Беньямин написал в последней работе: «Не бывает документа культуры, который не был бы в то же время документом варварства»{30}. Это чувство подавления неприемлемого, беспокоящего, нелепого, ощущение идеологического исчезновения того, что не совпадает с господствующим нарративом, пришло к нему рано и оставалось с ним на протяжении всей жизни: для Вальтера Беньямина варварство началось дома. Основным делом Франкфуртской школы также стал поиск варварства там, где, как они полагали, находится фундамент мнимой цивилизации капитализма, даже если подобно Беньямину они не выкапывали его столь же истово из своих семейных подвалов.
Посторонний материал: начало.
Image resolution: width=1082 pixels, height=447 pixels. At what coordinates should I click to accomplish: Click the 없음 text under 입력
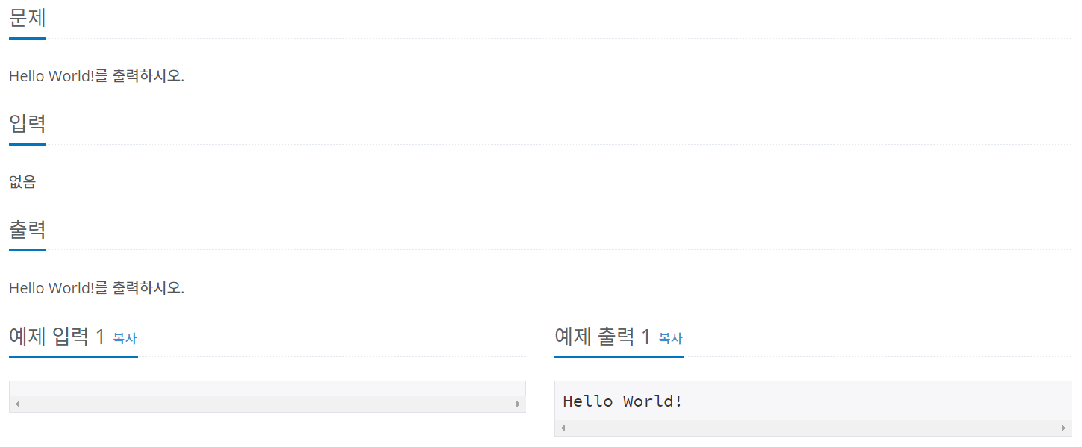(22, 181)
История его детства, конечно, звучит так, словно оно было напичкано товарами длительного пользования. Словно его родители были ничего не подозревающими жертвами того, что Маркс назвал товарным фетишизмом, чья вера в профанную религию капитализма выражалась в затяжных приступах шопинга, в накоплении вещей, которым, как предполагалось, их сын найдет применение и в детском возрасте, и будучи уже взрослым марксистом. «Его окружал многогранный Dingwelt – мир вещей, созвучный его тщательно взлелеянному воображению и ненасытным подражательным способностям: в праздничные дни на стол выставлялись тонкий фарфор, хрусталь и столовые приборы, а во время маскарадов в дело шла старинная мебель – большие расписные шкафы и обеденные столы с резными ножками»{31}. Спустя тридцать два года Беньямин описывал маленького Вальтера, постигающего всю эту пышную мишуру, рисуя, к примеру, стол, накрытый для роскошного обеда: «И когда я смотрел на длинные ряды кофейных ложечек или подставок для ножей, шеренги вилок для устриц или фруктовых ножичков, удовольствие от созерцания этого богатства боролось во мне со страхом: а не будут ли те, кого мы ждем, неразличимо похожи друг на друга, как наши столовые приборы?»{32} Проницательная мысль: когда теоретики Франкфуртской школы и другие видные марксисты, такие как Дьердь Лукач, изучали природу овеществления при капитализме, они боялись, что люди, подобно столовым приборам, превратятся в товар, вынужденные подчиниться всепоглощающему принципу обмена, лишенные человеческой сущности и бесконечно заменяемые на предметы эквивалентной стоимости.